--- INPUT MATERIAL Enclosed Below ---

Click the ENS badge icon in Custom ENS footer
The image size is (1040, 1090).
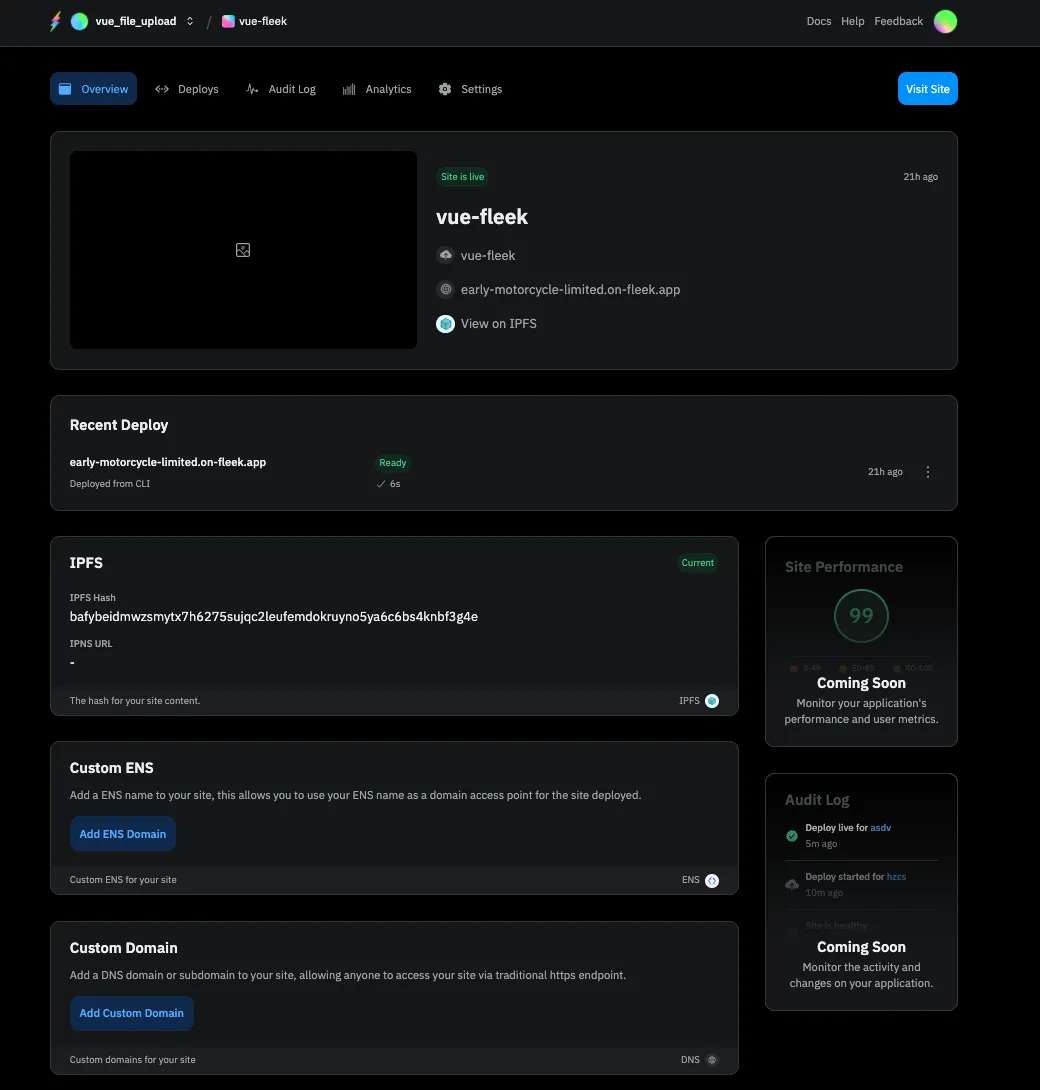(x=712, y=880)
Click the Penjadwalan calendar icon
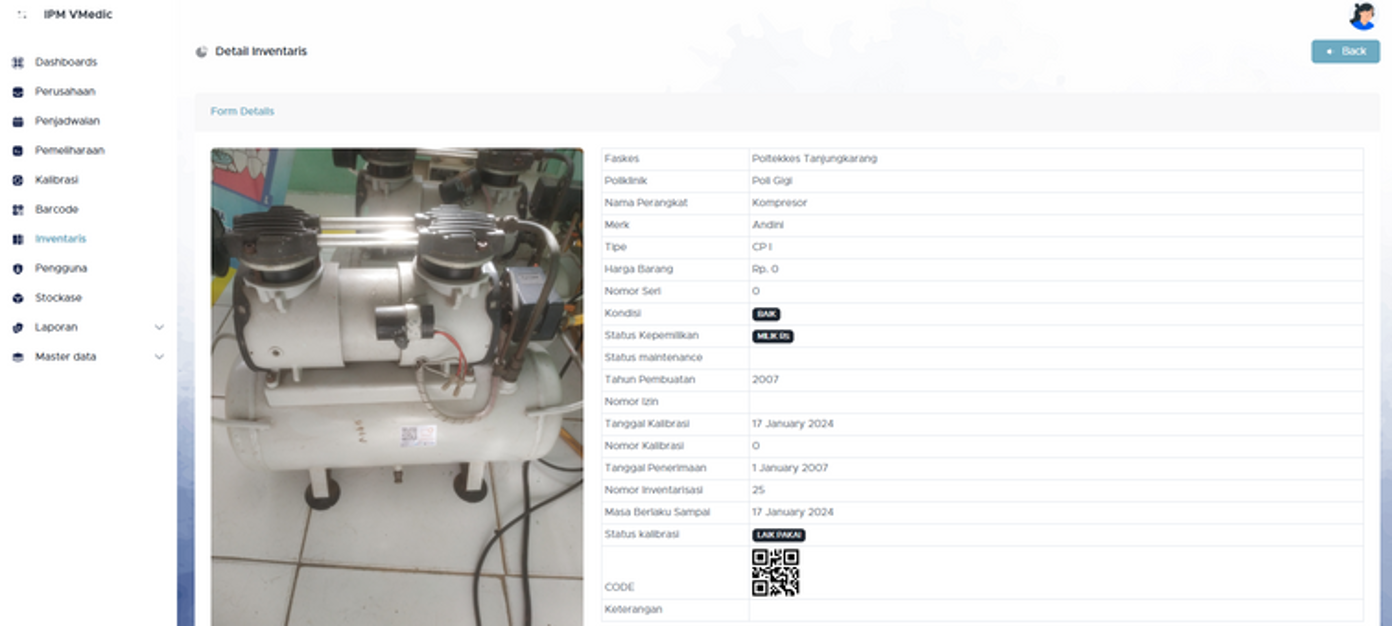Screen dimensions: 1392x626 17,121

--- End of Enclosed INPUT MATERIAL ---

> EXERCISE PROMPT: Down to the last line, print the material exactly, but not its pictures.

> SOLUTION:
Click the ENS badge icon in Custom ENS footer
The image size is (1040, 1090).
(x=712, y=880)
Click the Penjadwalan calendar icon
Screen dimensions: 1392x626 17,121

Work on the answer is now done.